A Blank Spot On The Map

We travel to New Mexico's Aldo Leopold Wilderness to understand the roots of the preservation movement and see just how far we've come.

by: Jeff Rennicke


Following In The Footsteps

Nine hikes as big as the hearts of their namesake wilderness visionaries.

Aldo Leopold was just one of the wilderness pioneers who helped blaze the way in the name of conservation. Here are a few places where you can follow the bootprints of other conservation heroes deep into the wildlands that bear their names.

William O. Douglas Wilderness, Washington

Freedom is a right Justice William O. Douglas held close to heart. Even the freedom to nearly meet your death in the wilds. In his book Of Men and Mountains, he writes, "We had accomplished the impossible...survived terrible ordeals...faced death down; and because of our encounter with it, we had come to value life more." Born in 1898 in Minnesota, Douglas received a law degree from Columbia University and taught at Yale before being appointed to the Supreme Court by President Franklin Roosevelt. From the bench, and in the many books he would write, he continued to stand on the side of freedom and the freedom wild places represent. "Roadless areas are one pledge to freedom," he wrote in My Wilderness. That pledge is kept today in the 168,000-acre William O. Douglas Wilderness.

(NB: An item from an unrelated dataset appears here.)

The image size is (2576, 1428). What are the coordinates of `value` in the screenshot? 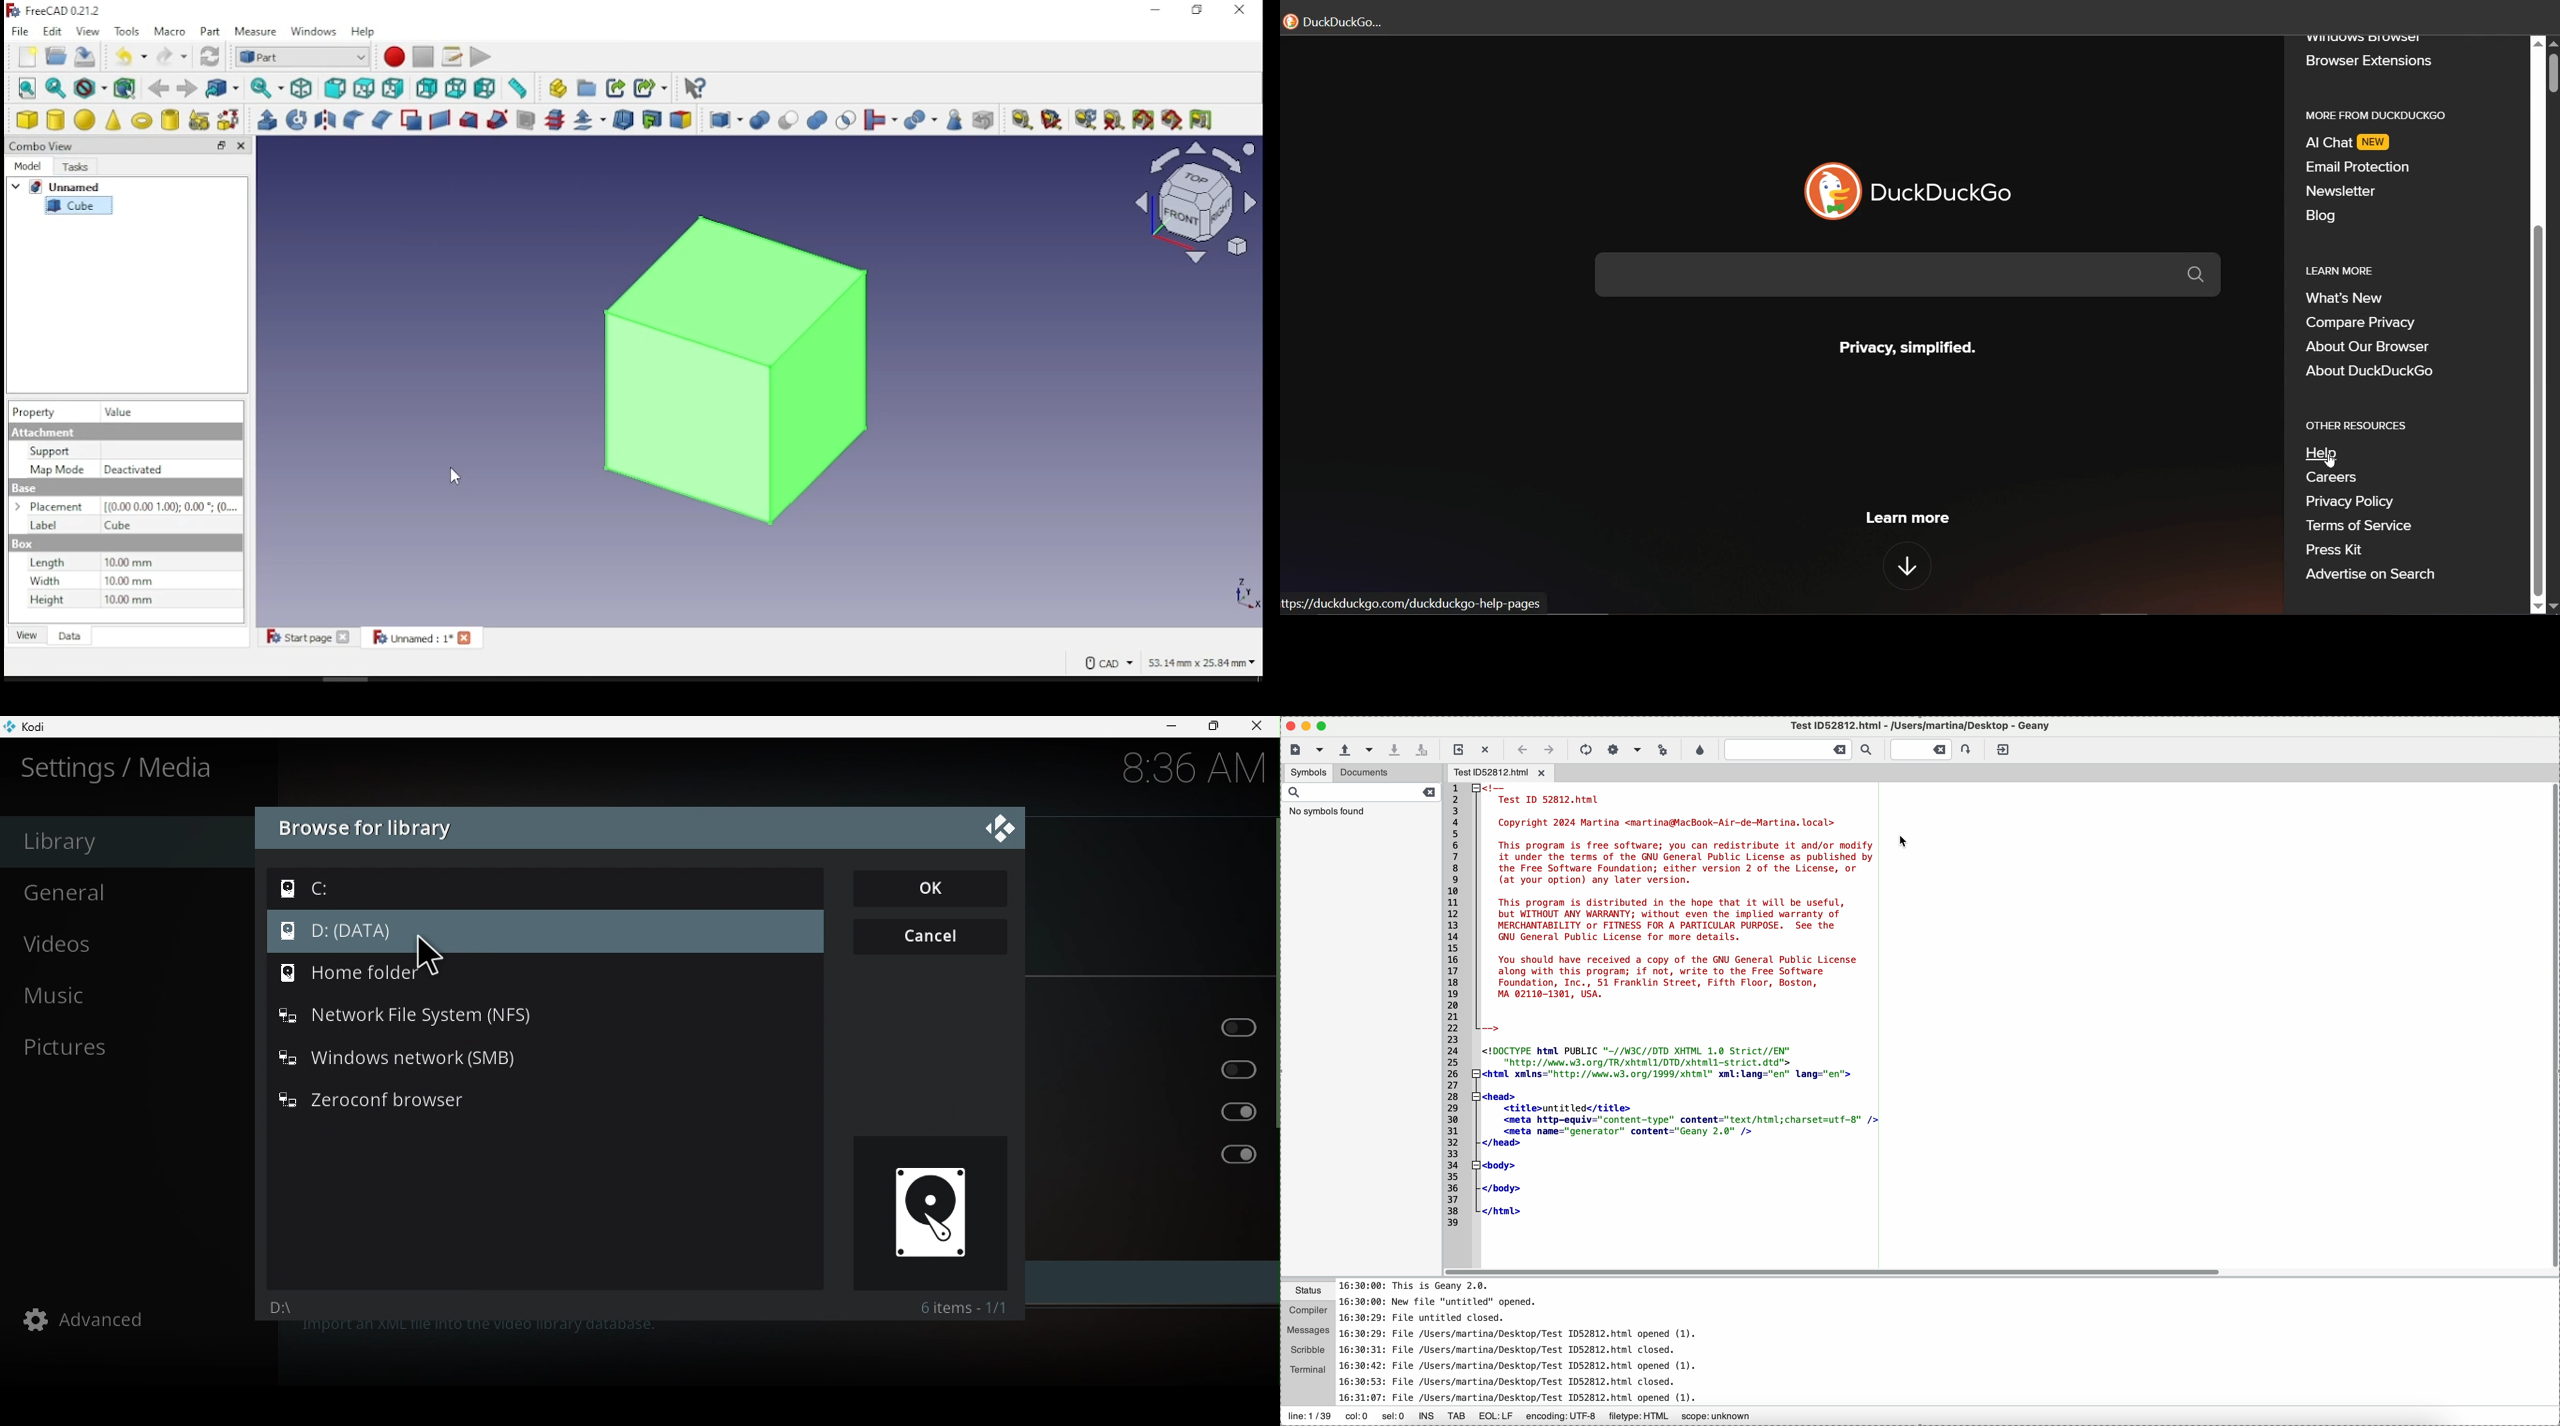 It's located at (129, 412).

On the trail: "Discovery is adventure," Douglas wrote, and you will find a lot to discover on the 26.7-mile, one-way hike along the American Ridge. Despite its somewhat short length, it is a good, four- to five-day trip with enough elevation gain and loss to, as the guidebook says, "make your legs feel like canned hams." All of that up and down does have its advantages, such as the view from the lookout atop 6,473-foot Goat Peak. If your "hams" have enough left in them, you can piece together longer loop hikes by combining this trail with others that share nearby trailheads.

Contact: Wenatchee National Forest, Naches Ranger District, 10061 Highway 12, Naches, WA 98937; (509) 653-2205.

Trail guide: Pacific Northwest Hiking, by Ron C. Judd and Dan Nelson. Foghorn Press, 340 Bodega Ave., Petaluma, CA 94952; (800) 364-4676; $20.95.

Ansel Adams Wilderness, California

John Muir called the Sierra the "Range of Light," but it was photographer Ansel Adams who captured that light on film. Adams caught all the drama and exquisite beauty of wild places as far flung as Alaska's Denali, Acadia National Park in Maine, the Maroon Bells in Colorado, and the sand dunes of Death Valley, California. But as with all artists, his best work would spring from his soul and his soul was in the Sierra. His photos were not only works of art but a powerful weapon in the fight for environmental causes. Articulate, energetic, passionate, Adams worked closely with the Sierra Club, lobbied politicians with the power of his words and photographs, and brought the beauty of nature into homes all over the world though his books and prints. His work and life was the inspiration for many of the finest photographers working today. With every click of their shutters, Ansel Adams is remembered.

On the trail: Flower-filled meadows with blossoms dancing in the breeze, high mountain passes layered in late-afternoon sun, diamonds of light splashing in rushing streams-this 230,000-acre wilderness area captures many of the magical qualities that attracted the lens of Ansel Adams. Try the 23.7-mile, one-way Koip Peak Pass Traverse. It includes four mountain passes, five alpine lakes, and enough flower-filled meadows to use up all of your film. Be prepared for lingering snowfields, cold stream crossings, mountain weather, and magic light.